───── Records to use

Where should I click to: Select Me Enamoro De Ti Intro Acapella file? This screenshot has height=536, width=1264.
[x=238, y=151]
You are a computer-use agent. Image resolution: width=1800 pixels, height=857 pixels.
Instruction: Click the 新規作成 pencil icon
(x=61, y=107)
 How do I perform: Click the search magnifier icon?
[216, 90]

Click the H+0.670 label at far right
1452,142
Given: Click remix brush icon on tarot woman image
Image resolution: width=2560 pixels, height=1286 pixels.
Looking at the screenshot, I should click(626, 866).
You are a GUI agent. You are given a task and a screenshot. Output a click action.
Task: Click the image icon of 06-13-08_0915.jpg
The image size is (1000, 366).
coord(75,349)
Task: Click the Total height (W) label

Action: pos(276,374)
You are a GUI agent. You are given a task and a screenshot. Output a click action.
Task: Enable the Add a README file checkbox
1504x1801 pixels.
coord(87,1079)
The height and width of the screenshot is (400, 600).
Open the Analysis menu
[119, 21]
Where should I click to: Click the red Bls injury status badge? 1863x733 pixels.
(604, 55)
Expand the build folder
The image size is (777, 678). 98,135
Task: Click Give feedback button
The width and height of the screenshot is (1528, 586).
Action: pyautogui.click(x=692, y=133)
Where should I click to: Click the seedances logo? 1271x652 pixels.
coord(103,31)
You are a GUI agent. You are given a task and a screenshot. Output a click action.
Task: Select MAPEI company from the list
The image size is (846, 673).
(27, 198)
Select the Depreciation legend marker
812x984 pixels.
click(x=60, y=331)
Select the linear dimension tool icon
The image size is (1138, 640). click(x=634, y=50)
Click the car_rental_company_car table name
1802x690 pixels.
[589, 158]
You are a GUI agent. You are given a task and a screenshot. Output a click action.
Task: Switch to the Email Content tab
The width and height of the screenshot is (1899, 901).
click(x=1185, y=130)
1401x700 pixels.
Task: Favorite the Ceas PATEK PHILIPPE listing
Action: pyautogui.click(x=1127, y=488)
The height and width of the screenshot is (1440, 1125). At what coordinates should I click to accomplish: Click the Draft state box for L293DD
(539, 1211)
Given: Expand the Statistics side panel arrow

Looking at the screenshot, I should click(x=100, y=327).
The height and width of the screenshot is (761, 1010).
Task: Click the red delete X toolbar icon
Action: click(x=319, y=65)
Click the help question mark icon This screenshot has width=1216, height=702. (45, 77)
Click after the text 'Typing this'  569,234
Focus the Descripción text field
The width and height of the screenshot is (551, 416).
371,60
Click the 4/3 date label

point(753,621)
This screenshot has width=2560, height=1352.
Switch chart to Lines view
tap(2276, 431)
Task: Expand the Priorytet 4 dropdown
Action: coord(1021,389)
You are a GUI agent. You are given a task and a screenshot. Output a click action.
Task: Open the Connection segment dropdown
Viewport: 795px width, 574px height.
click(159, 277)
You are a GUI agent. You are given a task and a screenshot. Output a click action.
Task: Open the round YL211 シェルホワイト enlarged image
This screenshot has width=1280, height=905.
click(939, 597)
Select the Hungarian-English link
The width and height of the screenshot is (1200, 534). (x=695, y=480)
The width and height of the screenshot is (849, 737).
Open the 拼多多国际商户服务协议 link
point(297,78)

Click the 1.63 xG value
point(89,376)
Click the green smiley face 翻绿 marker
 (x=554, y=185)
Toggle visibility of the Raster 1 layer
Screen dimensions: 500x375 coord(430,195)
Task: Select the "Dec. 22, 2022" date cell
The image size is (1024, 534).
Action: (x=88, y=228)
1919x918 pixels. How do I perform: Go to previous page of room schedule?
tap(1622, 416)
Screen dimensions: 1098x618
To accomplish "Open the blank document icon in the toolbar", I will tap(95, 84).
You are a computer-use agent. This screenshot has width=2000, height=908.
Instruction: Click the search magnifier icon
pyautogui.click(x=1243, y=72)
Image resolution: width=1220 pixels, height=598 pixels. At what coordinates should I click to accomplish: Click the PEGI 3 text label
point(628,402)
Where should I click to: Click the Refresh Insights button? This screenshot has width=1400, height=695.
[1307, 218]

──────────

Exercise goal: Every entry above needs to be duplicated exactly.

Reply:
Where should I click to: Select Me Enamoro De Ti Intro Acapella file? This screenshot has height=536, width=1264.
[x=238, y=151]
You are a computer-use agent. Image resolution: width=1800 pixels, height=857 pixels.
Instruction: Click the 新規作成 pencil icon
(x=61, y=107)
 How do I perform: Click the search magnifier icon?
[216, 90]

Click the H+0.670 label at far right
1452,142
Given: Click remix brush icon on tarot woman image
Image resolution: width=2560 pixels, height=1286 pixels.
Looking at the screenshot, I should click(626, 866).
You are a GUI agent. You are given a task and a screenshot. Output a click action.
Task: Click the image icon of 06-13-08_0915.jpg
The image size is (1000, 366).
coord(75,349)
Task: Click the Total height (W) label

Action: pos(276,374)
You are a GUI agent. You are given a task and a screenshot. Output a click action.
Task: Enable the Add a README file checkbox
1504x1801 pixels.
coord(87,1079)
The height and width of the screenshot is (400, 600).
Open the Analysis menu
[119, 21]
Where should I click to: Click the red Bls injury status badge? 1863x733 pixels.
(604, 55)
Expand the build folder
The image size is (777, 678). 98,135
Task: Click Give feedback button
The width and height of the screenshot is (1528, 586).
Action: pyautogui.click(x=692, y=133)
Where should I click to: Click the seedances logo? 1271x652 pixels.
coord(103,31)
You are a GUI agent. You are given a task and a screenshot. Output a click action.
Task: Select MAPEI company from the list
The image size is (846, 673).
(27, 198)
Select the Depreciation legend marker
812x984 pixels.
click(x=60, y=331)
Select the linear dimension tool icon
The image size is (1138, 640). click(x=634, y=50)
Click the car_rental_company_car table name
1802x690 pixels.
[589, 158]
You are a GUI agent. You are given a task and a screenshot. Output a click action.
Task: Switch to the Email Content tab
The width and height of the screenshot is (1899, 901).
click(x=1185, y=130)
1401x700 pixels.
Task: Favorite the Ceas PATEK PHILIPPE listing
Action: pyautogui.click(x=1127, y=488)
The height and width of the screenshot is (1440, 1125). At what coordinates should I click to accomplish: Click the Draft state box for L293DD
(539, 1211)
Given: Expand the Statistics side panel arrow

Looking at the screenshot, I should click(x=100, y=327).
The height and width of the screenshot is (761, 1010).
Task: Click the red delete X toolbar icon
Action: click(x=319, y=65)
Click the help question mark icon This screenshot has width=1216, height=702. (45, 77)
Click after the text 'Typing this'  569,234
Focus the Descripción text field
The width and height of the screenshot is (551, 416).
371,60
Click the 4/3 date label

point(753,621)
This screenshot has width=2560, height=1352.
Switch chart to Lines view
tap(2276, 431)
Task: Expand the Priorytet 4 dropdown
Action: coord(1021,389)
You are a GUI agent. You are given a task and a screenshot. Output a click action.
Task: Open the Connection segment dropdown
Viewport: 795px width, 574px height.
click(159, 277)
You are a GUI agent. You are given a task and a screenshot. Output a click action.
Task: Open the round YL211 シェルホワイト enlarged image
This screenshot has width=1280, height=905.
click(939, 597)
Select the Hungarian-English link
The width and height of the screenshot is (1200, 534). (x=695, y=480)
The width and height of the screenshot is (849, 737).
Open the 拼多多国际商户服务协议 link
point(297,78)

Click the 1.63 xG value
point(89,376)
Click the green smiley face 翻绿 marker
 (x=554, y=185)
Toggle visibility of the Raster 1 layer
Screen dimensions: 500x375 coord(430,195)
Task: Select the "Dec. 22, 2022" date cell
The image size is (1024, 534).
Action: (x=88, y=228)
1919x918 pixels. How do I perform: Go to previous page of room schedule?
tap(1622, 416)
Screen dimensions: 1098x618
To accomplish "Open the blank document icon in the toolbar", I will tap(95, 84).
You are a computer-use agent. This screenshot has width=2000, height=908.
Instruction: Click the search magnifier icon
pyautogui.click(x=1243, y=72)
Image resolution: width=1220 pixels, height=598 pixels. At what coordinates should I click to accomplish: Click the PEGI 3 text label
point(628,402)
Where should I click to: Click the Refresh Insights button? This screenshot has width=1400, height=695.
[1307, 218]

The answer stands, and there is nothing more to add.